I'm running into a problem testing out Dataflow by running code like this from a Datalab cell.
import apache_beam as beam
# Pipeline options:
options = beam.options.pipeline_options.PipelineOptions()
gcloud_options = options.view_as(beam.options.pipeline_options.GoogleCloudOptions)
gcloud_options.job_name = 'test002'
gcloud_options.project = 'proj'
gcloud_options.staging_location = 'gs://staging'
gcloud_options.temp_location = 'gs://tmp'
# gcloud_options.region = 'europe-west2'
# Worker options:
worker_options = options.view_as(beam.options.pipeline_options.WorkerOptions)

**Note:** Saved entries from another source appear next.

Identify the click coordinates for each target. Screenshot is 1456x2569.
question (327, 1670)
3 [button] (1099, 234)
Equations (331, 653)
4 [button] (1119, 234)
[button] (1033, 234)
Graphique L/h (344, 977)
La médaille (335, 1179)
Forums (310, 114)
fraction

worker_options.disk_size_gb = 30
worker_options.max_num_workers = 10
# Standard options:
options.view_as(beam.options.pipeline_options.StandardOptions).runner = 'DataflowRunner'
# options.view_as(beam.options.pipeline_options.StandardOptions).runner = 'DirectRunner'
# Pipeline:
PL = beam.Pipeline(options=options)
query = 'SELECT * FROM [bigquery-public-data:samples.shakespeare] LIMIT 10'
(
PL | 'read' >> beam.io.Read(beam.io.BigQuerySource(project='project', use_standard_sql=False, query=query))
| 'write' >> beam.io.WriteToText('gs://test/test2.txt', num_shards=1)
)
PL.run()
print "Complete"
There has been various successful attempts and a few that have failed. This is fine and understood but what I don't understand is what I have done to change the SDK version from 2.9.0 to 2.0.0, as shown below. Could anyone point out what I've done and how to move back up to SDK version 2.9.0 please?